Konkret ist die Frage folgende: Viele Menschen sind arbeitslos (USA, Spanien, etc.) und würden zu relativ geringen Löhnen arbeiten. Sie würden auch konsumieren, wenn sie denn Arbeit hätten. Stellen die Unternehmen nun ein und die Marktsignale waren erfolgreich, oder bleibt es wie es ist und der Markt hat versagt? Als Marktsignale gelten hier die theoretische Nachfrage, die noch-Arbeitslose entwickeln würden wenn sie einen Job hätten, und der niedrige Zins, der eigentlich zu Investitionen führen sollte. Menschen reagieren auf Anreize, wie es so schön heißt.

Keynes hat gezeigt, dass in einer großen Finanzkrise diese Signale unterdrückt werden können (muss aber nicht), wenn etwa die Unternehmen, der Staat oder die Haushalte Schulden abbauen statt Gewinn zu maximieren. Dann kommt es zu einem stabilen Gleichgewicht mit Unterbeschäftigung. An dieser Stelle muß die Investition stabilisiert werden um die Beschäftigung wieder zu erhöhen. Keynes hat übrigens niemals „deficit spending“ gefordert, so wie es häufig behauptet wird. Nichtsdestotrotz ist dies die am ehesten denkbare Variante der Stabilisierung von Investitionen. In dieser Krise hat man ja gesehen, dass die Politik die Banken „aufgefordert“ hat Investitionen anzukurbeln. Viel gebracht hat es nicht, denn es gibt wohl momentan auch nicht viele Investoren (hier sind nicht Finanzinvestoren gemeint).

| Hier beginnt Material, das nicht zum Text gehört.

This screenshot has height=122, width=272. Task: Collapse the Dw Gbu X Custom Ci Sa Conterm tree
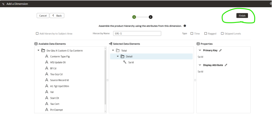pyautogui.click(x=38, y=50)
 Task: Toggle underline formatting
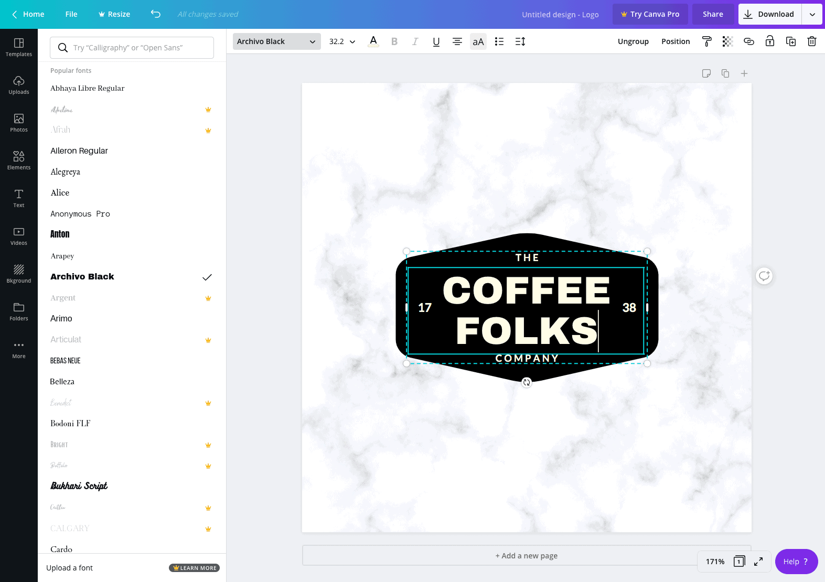click(436, 41)
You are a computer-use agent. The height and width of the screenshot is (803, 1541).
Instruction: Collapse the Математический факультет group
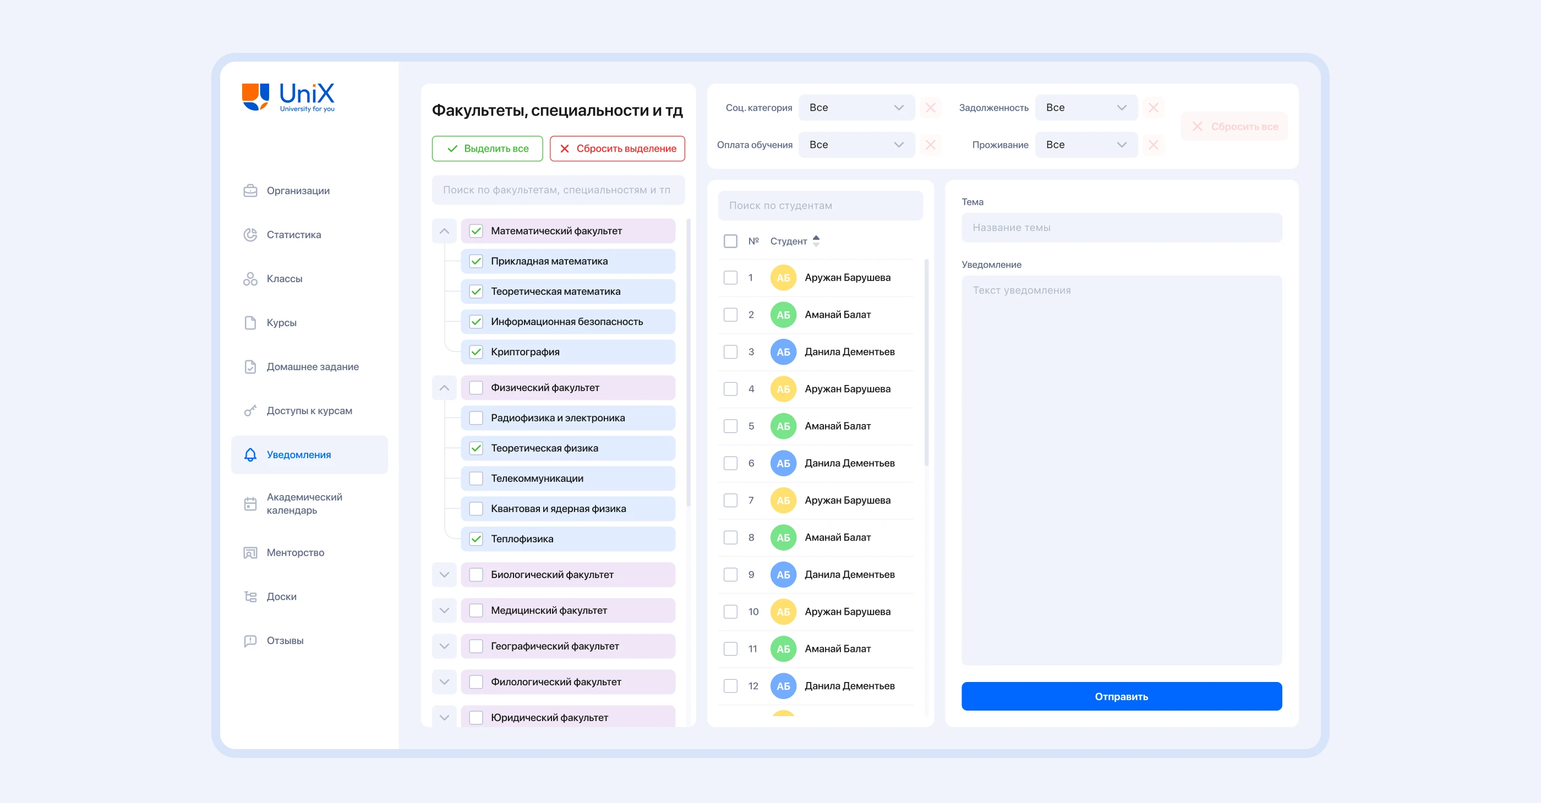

Große Depressionen kommen übrigens häufiger mal vor. In dem Buch „Great Depressions of the Twentieth Century“ von Prescott/Kehoe werden ein paar Beispiele vorgestellt, u.a. Lateinamerika in den 1980ern und Japan in den 1990ern.

Hi, danke für deinen ausführlichen Beitrag.

Eine Sache hat mich jedoch verwirrt und zwar hast du gesagt, dass Keynes nie Deficit Spending gefordert hätte. Hast du dafür belege/Quellen? Ist es nicht unlogisch, einen eigenen Weg aus der Krise zu entwickeln, aber dann die Umsetzung nicht zu fordern?

In Bezug auf die Bekämpfung von (langfristiger) Arbeitslosigkeit sah Keynes eine Sozialisierung der Investitionstätigkeit (socialisation of investment) vor (General Theory, Buch VI). Das hat nichts mit Umsetzung/Weg aus der Krise zu tun, es ist nur eine konkrete Lösungsstrategie.